GP Modelling Advice

Hey! So, I’ve been tinkering with modeling the output of a FEM Model using GPs with the dimensions of the GP being time and a series of parameters which I intent to study. So long I’ve had some success when modelling a previous model which had only two dimensions (time and one parameter representing linear dampening).
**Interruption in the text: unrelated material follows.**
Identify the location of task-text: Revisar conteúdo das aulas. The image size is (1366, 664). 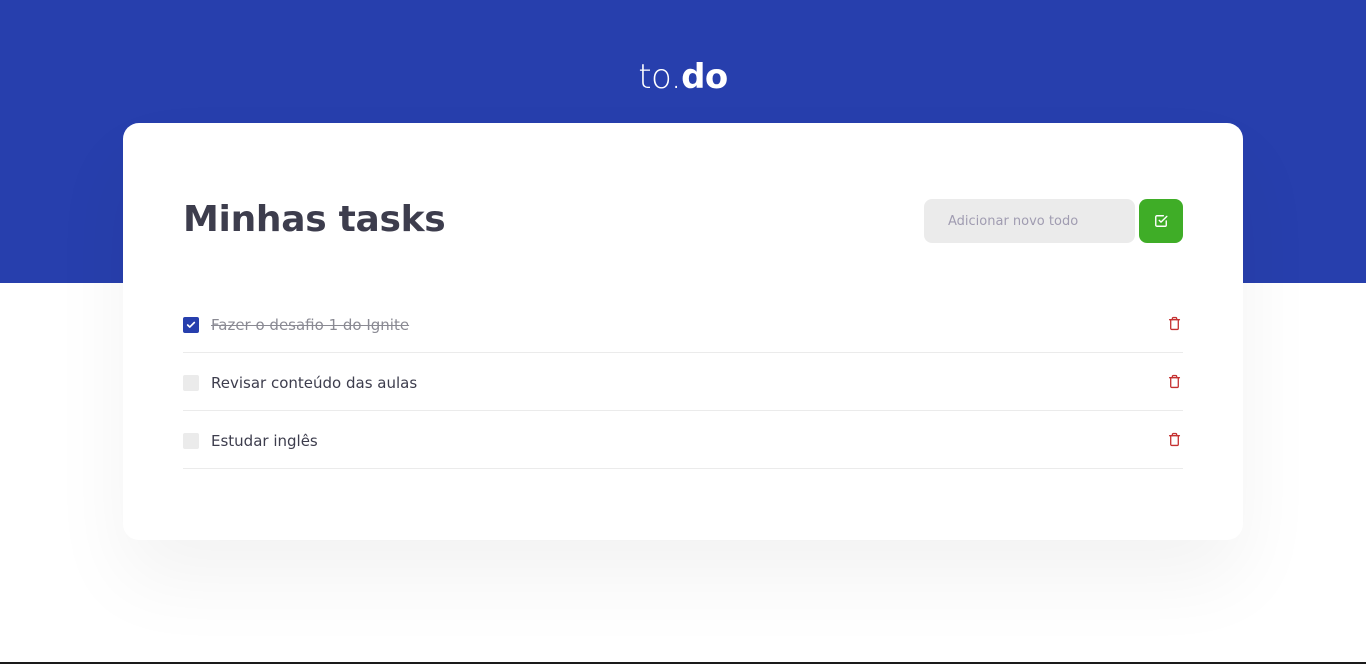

Now I’m running into some issues when modeling the output of another model which has linear dampening and a stiffness parameter as it’s inputs, the problem can be seen in the following plot where the GP samples are in red and the output from the FEM are the colored lines.


The code used to produce the GP samples is the following:

with pm.Model() as model:

    mu_EI = pm.HalfCauchy('mu_EI', beta = 5)

    sd_EI = pm.HalfCauchy('sd_EI', beta = 5)

    mu_AMALPHA = pm.HalfCauchy('mu_AMALPHA', beta = 5)

    sd_AMALPHA = pm.HalfCauchy('sd_AMALPHA', beta = 5)

    ℓ = pm.Normal('ℓ', 

                    mu = mean_freqs.mean(),

                    sigma= 0.1) #A more precise period means we will be copying the GP!

    lenght_scale_EI = pm.TruncatedNormal('lenght_scale EI', lower = 0, upper = 10000,

                                mu = mu_EI,

                                sigma=sd_EI)
    lenght_scale_AMALPHA = pm.TruncatedNormal('lenght_scale_AMALPHA', lower = 0, upper = 10000,

                                        mu = mu_AMALPHA, 

                                        sigma=sd_AMALPHA)

    η = pm.HalfCauchy("η", beta=5)

    cov = η**2 * pm.gp.cov.ExpQuad(3,

                         ls = [ℓ, lenght_scale_AMALPHA, lenght_scale_EI])

    σ = pm.HalfNormal("σ", sigma=0.1)

    gp = pm.gp.MarginalSparse(cov_func=cov, approx="FITC")

    input_u = pm.gp.util.kmeans_inducing_points(10, input_1)

    y_ = gp.marginal_likelihood(

        "y", X=input_1, Xu=input_u, y=studies.flatten(), noise=σ)

    time_new = np.linspace(0, max_samples * 1/200, num=max_samples)

    EI_cont = np.tile(EI, max_samples_params)

    _AMALPHA_cont =  np.tile(8.7e-05, max_samples_params)

    input_2 = pm.math.cartesian(

        time_new[:, None], _AMALPHA_cont[:, None], EI_cont[:, None])

    f_pred = gp.conditional('f_pred', input_2)

    pred_samples = pm.sample_posterior_predictive(

        trace=first_dataset, var_names=['f_pred'])

As seen in the code the samples are for constant values of both parameters which means the rest of the lines of the plot are mostly for comparison.

Is there any good modeling practice to avoid this behaviour? Am I commiting any silly mistake?

Thanks in advance!

I have only skimmed your model but I would first start with playing around with the priors which are fairly uninformative. I would switch from HalfCauchy to HalfNormal and just make them tighter. You can first just sample from the prior predictive to see what type of patterns your model can generate and adjust priors to give you prior predictives that actually look like what you expect.